Putra Khater yang berusia 26 tahun, Bilal Abu Khater, yang duduk frustrasi di atas puing-puing rumah keluarganya, menceritakan bagaimana dia berjuang untuk mengumpulkan mahar mempelai wanita dan menyiapkan rumah sederhana untuk pernikahan.
“Saya dipaksa bekerja lembur dengan upah rendah, tidak lebih dari 20 shekel sehari, dan mungkin kurang, yang setara dengan empat dolar, di samping bantuan yang diberikan kepada saya oleh paman dan kerabat saya di luar negeri,” katanya.
“Hari ini saya terpaksa bekerja lebih banyak untuk membantu membangun rumah baru dan menanggung biaya keluarga saya yang semuanya menjadi tuna wisma,” kata Bilal Abu Khater.

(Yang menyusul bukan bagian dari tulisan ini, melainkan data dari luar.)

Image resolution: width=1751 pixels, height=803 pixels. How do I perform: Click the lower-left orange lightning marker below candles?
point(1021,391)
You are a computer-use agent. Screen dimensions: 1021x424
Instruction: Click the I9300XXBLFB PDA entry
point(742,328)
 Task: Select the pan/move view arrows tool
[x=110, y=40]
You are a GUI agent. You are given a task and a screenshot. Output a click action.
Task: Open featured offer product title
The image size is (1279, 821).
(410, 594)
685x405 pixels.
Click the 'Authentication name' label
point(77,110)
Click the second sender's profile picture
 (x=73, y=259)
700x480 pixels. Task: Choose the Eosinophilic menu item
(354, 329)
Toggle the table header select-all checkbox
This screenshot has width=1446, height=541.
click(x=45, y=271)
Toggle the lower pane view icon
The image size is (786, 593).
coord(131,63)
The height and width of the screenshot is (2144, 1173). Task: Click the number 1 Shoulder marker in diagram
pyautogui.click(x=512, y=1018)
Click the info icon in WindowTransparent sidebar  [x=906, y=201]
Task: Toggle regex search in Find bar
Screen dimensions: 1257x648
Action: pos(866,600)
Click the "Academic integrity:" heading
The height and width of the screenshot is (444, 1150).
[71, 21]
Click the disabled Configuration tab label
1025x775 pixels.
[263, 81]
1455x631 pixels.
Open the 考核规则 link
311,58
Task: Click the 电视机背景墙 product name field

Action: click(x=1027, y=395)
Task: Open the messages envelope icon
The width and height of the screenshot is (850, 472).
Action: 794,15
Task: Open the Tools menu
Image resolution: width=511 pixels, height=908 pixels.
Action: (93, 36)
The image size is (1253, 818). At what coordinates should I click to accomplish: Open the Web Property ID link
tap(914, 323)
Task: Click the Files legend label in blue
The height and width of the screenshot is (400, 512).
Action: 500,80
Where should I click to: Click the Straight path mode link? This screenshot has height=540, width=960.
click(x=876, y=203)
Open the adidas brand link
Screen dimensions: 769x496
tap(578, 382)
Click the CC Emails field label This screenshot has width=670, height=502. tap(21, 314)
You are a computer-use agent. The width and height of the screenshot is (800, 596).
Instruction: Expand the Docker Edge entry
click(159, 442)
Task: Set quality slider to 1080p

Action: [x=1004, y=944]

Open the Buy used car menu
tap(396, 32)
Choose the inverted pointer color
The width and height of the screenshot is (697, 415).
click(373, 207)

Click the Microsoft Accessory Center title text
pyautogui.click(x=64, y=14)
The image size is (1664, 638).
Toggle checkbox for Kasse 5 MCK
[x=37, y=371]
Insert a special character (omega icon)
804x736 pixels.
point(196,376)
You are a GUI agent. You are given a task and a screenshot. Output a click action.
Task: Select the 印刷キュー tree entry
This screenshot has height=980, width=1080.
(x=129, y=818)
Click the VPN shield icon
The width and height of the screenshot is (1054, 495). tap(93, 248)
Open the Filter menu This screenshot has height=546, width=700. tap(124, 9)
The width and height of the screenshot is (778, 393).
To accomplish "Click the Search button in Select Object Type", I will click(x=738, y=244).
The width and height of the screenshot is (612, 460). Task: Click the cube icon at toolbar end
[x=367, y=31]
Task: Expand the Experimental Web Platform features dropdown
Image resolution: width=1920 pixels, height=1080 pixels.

“Orang-orang muda di Jalur Gaza menderita kondisi hidup yang sulit karena kurangnya kesempatan kerja dan blokade yang sedang berlangsung,” katanya, merujuk pada blokade darat, udara dan laut di kantong Palestina yang diberlakukan oleh Israel sejak 2007.
“Perang,” kata Bilal Abu Khater, “datang untuk memperburuk keadaan.”
“Butuh waktu bertahun-tahun untuk membangun rumah kami, dan sekarang kami akan membutuhkan waktu lama untuk membangun kembali,” katanya dengan suara tertahan sebelum berterima kasih kepada Tuhan karena keluarganya selamat. “Uang diganti. Yang paling penting adalah tidak ada dari kita yang terluka.”
Pesawat tempur Israel menargetkan rumah dan apartemen di seluruh Jalur Gaza sebagai bagian dari serangan militer Israel yang dimulai pada 9 Mei. Pemboman itu dikatakan menargetkan gerakan Jihad Islam, tetapi warga Palestina dan kelompok hak asasi manusia mengatakan sebagian besar warga sipil tewas dalam lima hari itu. menyerang. Faksi Palestina menembakkan roket ke Israel, menewaskan satu orang Israel.
Pada saat gencatan senjata yang ditengahi Mesir mulai berlaku pada 12 Mei, setidaknya 33 warga Palestina, termasuk enam anak, telah tewas dan 190 terluka, dengan kerugian ekonomi diperkirakan mencapai $5 juta.